Adam Silver signaled that the National Basketball Association is preparing “substantial changes” to its anti-tanking policies beginning with the 2026-27 season, offering the clearest indication yet that the league office intends to reshape how draft incentives work.
Speaking Friday at the MIT Sloan Sports Analytics Conference in Boston, Silver said the league has been consulting with all 30 teams, the board of governors, and the competition committee after the All-Star break to explore ways to reduce incentives for teams to intentionally lose games late in the season.
“We are going to make substantial changes for next year,” Silver said, according to reporting from The Athletic. While he stopped short of announcing a finalized plan, Silver suggested the league could consider more dramatic steps.
Those steps may include potentially separating draft positioning from final regular-season records – a move that would drastically alter how the lottery system currently works.
The league is already discussing Silver’s proposals
The commissioner characterized himself as an “incrementalist,” indicating the league may instead pursue a series of adjustments rather than one sweeping overhaul.

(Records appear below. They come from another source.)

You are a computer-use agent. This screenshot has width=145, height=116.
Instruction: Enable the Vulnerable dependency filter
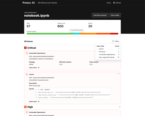coord(97,54)
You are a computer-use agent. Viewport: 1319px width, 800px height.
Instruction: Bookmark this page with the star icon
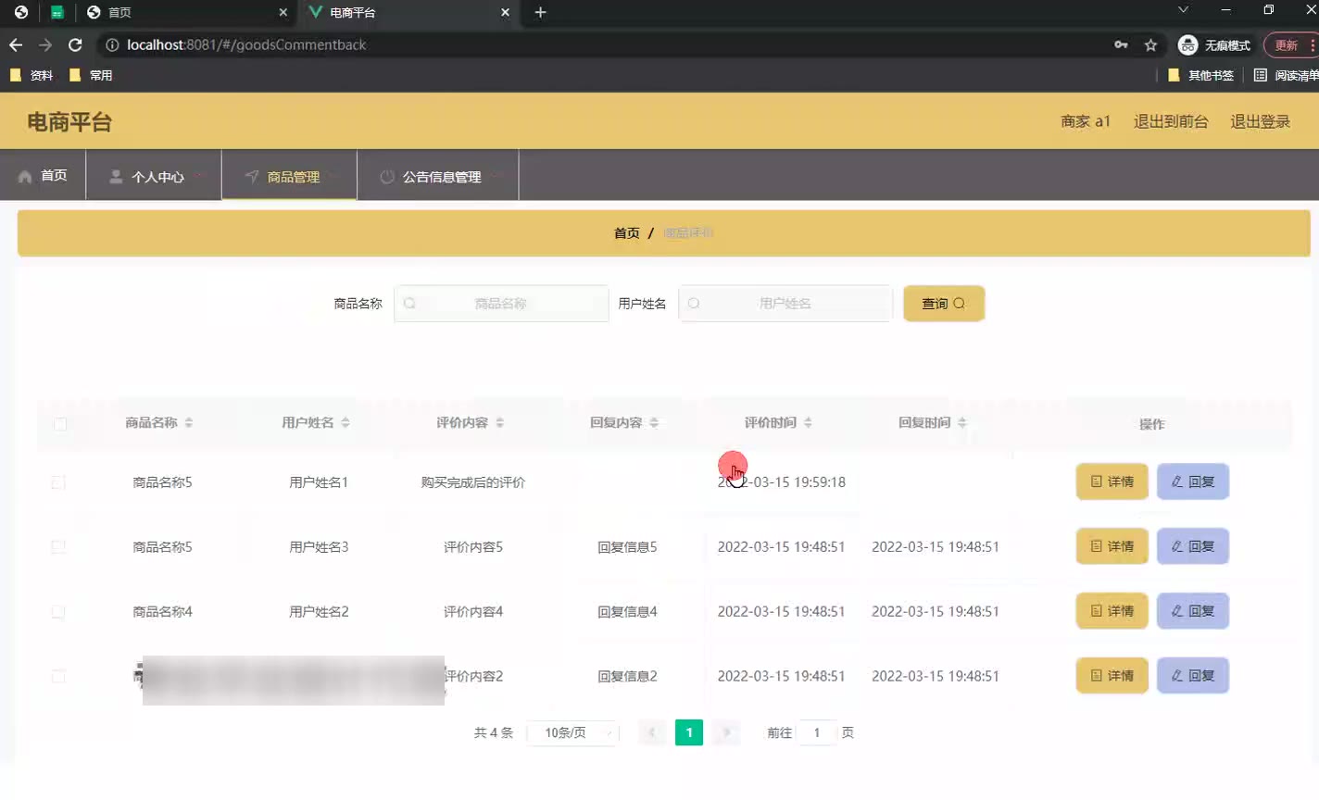click(x=1150, y=44)
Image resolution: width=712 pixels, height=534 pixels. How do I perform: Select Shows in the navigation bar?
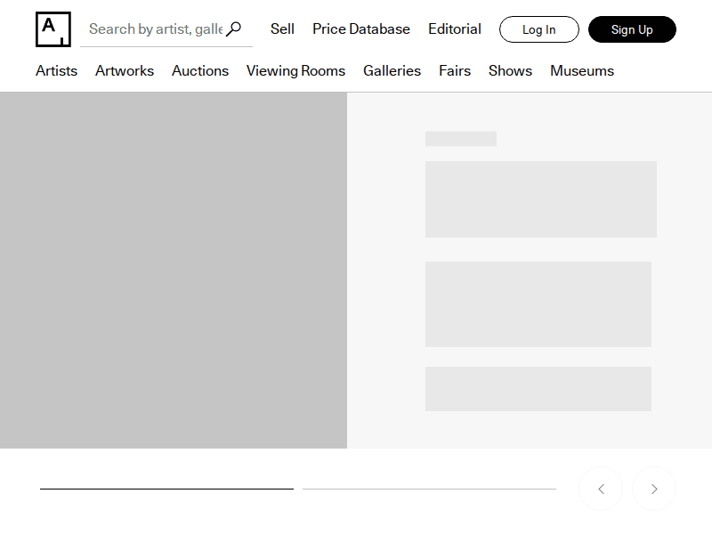pos(510,71)
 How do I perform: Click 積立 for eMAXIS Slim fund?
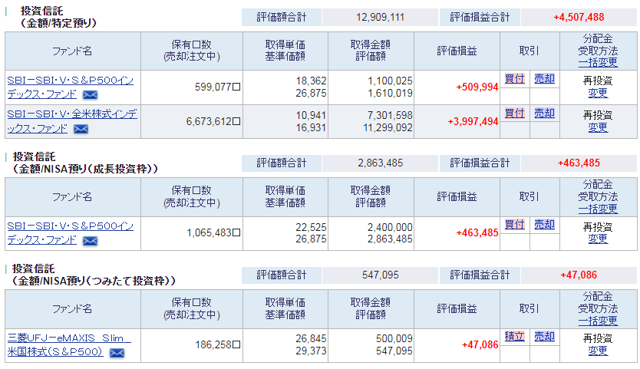(x=515, y=336)
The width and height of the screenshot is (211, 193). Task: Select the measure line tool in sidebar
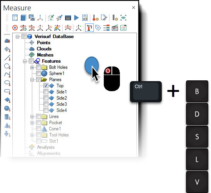[7, 58]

Several proposals are already under discussion across league committees and front offices, including:
- Modifying how draft pick protections work in trades
- Freezing lottery odds at a specific point in the season, preventing teams from improving their draft position late by losing games
- Eliminating the possibility of receiving a top-four lottery pick in consecutive years
- Allocating lottery odds using a two-year performance window instead of a single season
- Flattening lottery odds across teams to reduce incentives for finishing with the league’s worst record
- Potentially separating draft positioning from final standings altogether, a concept Silver acknowledged would be a major change
The goal of Silver’s new rules
The league’s push comes amid growing concern about “tanking,” where teams prioritize draft positioning over short-term competitiveness. Silver emphasized that the NBA does not want to punish legitimate rebuilding strategies, such as giving young players extended minutes late in the season.
Instead, the league’s focus is on discouraging situations where teams sit multiple healthy players or effectively concede games to improve their lottery odds.
Exactly which changes will be implemented remains unclear, but Silver’s comments suggest the NBA is preparing to introduce its most significant anti-tanking reforms in years before the start of the 2026-27 campaign.